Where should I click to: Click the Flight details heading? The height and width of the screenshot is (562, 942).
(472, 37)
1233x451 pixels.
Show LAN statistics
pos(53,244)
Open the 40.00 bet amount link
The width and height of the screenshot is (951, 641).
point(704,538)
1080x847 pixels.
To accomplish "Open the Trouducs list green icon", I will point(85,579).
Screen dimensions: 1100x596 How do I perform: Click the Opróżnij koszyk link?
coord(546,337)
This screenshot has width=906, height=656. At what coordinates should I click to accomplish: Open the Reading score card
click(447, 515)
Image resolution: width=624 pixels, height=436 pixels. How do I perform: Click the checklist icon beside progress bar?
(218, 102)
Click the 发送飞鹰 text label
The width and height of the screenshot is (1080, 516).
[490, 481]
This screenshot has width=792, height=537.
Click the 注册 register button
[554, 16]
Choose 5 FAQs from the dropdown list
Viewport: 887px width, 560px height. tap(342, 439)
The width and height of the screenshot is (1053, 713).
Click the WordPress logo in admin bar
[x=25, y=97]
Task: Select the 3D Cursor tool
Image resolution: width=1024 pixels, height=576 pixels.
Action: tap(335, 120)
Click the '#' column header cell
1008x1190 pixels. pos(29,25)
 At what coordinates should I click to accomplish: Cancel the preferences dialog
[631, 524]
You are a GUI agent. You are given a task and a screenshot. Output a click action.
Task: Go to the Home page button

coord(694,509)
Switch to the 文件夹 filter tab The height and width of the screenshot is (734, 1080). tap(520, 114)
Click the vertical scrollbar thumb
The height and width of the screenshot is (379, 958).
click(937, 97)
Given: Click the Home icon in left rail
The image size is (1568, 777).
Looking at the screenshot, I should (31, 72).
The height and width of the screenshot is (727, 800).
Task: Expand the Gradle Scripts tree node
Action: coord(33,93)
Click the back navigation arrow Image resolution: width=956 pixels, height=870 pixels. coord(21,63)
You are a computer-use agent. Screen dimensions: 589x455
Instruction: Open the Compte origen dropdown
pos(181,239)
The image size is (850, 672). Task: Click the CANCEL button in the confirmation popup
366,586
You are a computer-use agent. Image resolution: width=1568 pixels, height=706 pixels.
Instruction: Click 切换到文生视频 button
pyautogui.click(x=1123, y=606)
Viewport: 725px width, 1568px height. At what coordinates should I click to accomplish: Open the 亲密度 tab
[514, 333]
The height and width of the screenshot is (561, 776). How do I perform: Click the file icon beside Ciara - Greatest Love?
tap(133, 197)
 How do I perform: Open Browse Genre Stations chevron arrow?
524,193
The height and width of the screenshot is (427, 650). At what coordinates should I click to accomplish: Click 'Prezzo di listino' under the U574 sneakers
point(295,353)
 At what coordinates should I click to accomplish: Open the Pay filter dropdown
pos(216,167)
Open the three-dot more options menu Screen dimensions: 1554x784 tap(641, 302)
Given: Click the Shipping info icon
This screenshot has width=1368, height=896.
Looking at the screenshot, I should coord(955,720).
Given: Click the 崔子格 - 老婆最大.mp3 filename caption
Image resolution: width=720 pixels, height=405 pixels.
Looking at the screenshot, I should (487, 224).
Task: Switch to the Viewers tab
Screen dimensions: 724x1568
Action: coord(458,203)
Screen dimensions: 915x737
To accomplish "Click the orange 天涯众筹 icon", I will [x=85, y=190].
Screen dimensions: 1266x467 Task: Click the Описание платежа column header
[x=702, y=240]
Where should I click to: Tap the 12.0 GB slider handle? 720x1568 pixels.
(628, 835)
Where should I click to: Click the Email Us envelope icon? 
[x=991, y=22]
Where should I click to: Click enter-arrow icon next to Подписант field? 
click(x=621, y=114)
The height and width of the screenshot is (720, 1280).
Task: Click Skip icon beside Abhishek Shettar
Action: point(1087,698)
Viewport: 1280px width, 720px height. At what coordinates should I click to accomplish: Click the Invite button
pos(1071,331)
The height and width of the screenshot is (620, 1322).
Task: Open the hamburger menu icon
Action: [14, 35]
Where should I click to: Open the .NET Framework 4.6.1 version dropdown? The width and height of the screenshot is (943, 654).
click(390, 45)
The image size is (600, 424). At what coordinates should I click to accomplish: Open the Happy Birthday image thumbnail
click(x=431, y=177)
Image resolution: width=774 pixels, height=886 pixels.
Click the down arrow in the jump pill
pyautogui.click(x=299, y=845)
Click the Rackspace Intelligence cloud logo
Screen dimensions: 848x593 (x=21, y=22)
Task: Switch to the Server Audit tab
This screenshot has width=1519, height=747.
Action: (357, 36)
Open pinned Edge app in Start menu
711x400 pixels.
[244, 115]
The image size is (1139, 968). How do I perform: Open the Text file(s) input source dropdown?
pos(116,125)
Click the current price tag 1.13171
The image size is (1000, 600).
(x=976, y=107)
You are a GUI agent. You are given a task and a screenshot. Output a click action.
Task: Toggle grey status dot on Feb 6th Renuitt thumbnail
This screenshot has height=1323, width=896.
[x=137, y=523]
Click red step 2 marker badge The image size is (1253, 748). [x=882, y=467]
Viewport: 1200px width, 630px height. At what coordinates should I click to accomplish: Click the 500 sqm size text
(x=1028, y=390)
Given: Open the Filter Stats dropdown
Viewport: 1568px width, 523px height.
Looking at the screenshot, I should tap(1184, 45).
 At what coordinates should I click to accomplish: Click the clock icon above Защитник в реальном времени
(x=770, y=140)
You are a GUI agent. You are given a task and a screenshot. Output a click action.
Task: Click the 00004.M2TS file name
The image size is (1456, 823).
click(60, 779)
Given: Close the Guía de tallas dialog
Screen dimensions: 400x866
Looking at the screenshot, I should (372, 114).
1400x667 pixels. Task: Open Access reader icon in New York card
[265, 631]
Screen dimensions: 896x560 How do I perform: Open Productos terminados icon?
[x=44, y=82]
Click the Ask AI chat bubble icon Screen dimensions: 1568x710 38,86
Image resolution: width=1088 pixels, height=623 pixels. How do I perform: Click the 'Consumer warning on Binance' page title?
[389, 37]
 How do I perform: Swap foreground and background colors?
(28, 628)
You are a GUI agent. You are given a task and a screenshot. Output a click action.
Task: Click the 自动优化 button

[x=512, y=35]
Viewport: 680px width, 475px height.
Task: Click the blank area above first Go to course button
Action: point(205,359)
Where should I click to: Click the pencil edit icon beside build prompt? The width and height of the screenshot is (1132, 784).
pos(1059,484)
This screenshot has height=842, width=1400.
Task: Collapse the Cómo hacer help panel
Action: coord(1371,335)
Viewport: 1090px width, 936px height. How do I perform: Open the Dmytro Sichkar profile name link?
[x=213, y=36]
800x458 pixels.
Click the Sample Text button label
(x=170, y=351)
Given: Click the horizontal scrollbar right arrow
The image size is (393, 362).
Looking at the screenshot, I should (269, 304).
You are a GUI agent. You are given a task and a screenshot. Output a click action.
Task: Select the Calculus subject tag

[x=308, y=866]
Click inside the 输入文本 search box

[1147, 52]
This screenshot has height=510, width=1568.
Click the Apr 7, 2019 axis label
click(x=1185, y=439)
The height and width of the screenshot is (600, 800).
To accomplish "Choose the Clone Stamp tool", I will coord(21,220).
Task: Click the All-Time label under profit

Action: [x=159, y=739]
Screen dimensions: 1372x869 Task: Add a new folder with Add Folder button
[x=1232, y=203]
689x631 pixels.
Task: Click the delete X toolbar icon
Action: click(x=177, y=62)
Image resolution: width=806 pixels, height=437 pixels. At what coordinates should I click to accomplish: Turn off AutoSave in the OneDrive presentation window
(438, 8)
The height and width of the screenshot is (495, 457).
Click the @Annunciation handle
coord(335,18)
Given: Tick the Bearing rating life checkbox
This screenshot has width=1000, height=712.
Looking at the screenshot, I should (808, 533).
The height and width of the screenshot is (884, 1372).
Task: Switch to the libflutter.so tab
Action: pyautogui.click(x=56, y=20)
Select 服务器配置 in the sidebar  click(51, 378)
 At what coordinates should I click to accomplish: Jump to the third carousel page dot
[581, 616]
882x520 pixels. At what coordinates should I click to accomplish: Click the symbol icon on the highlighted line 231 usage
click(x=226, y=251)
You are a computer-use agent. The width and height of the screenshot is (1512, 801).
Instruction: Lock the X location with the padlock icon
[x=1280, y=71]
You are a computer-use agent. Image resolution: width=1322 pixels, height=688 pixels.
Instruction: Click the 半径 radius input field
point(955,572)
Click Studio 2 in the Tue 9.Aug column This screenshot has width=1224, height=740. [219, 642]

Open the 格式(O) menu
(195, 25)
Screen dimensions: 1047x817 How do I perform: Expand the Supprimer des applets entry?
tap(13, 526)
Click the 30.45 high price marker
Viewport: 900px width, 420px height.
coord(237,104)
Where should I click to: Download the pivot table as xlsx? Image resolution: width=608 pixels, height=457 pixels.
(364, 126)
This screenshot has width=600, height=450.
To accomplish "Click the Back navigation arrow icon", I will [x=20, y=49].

===

Copy out precisely the lines from the line with "Click the WordPress logo in admin bar" to the line with "Click the back navigation arrow Image" in the material above, including those two lines and omitting all the rest.

__Solution to the exercise__:
Click the WordPress logo in admin bar
[x=25, y=97]
Task: Select the 3D Cursor tool
Image resolution: width=1024 pixels, height=576 pixels.
Action: tap(335, 120)
Click the '#' column header cell
1008x1190 pixels. pos(29,25)
 At what coordinates should I click to accomplish: Cancel the preferences dialog
[631, 524]
You are a GUI agent. You are given a task and a screenshot. Output a click action.
Task: Go to the Home page button

coord(694,509)
Switch to the 文件夹 filter tab The height and width of the screenshot is (734, 1080). tap(520, 114)
Click the vertical scrollbar thumb
The height and width of the screenshot is (379, 958).
click(937, 97)
Given: Click the Home icon in left rail
The image size is (1568, 777).
Looking at the screenshot, I should (31, 72).
The height and width of the screenshot is (727, 800).
Task: Expand the Gradle Scripts tree node
Action: coord(33,93)
Click the back navigation arrow Image resolution: width=956 pixels, height=870 pixels. coord(21,63)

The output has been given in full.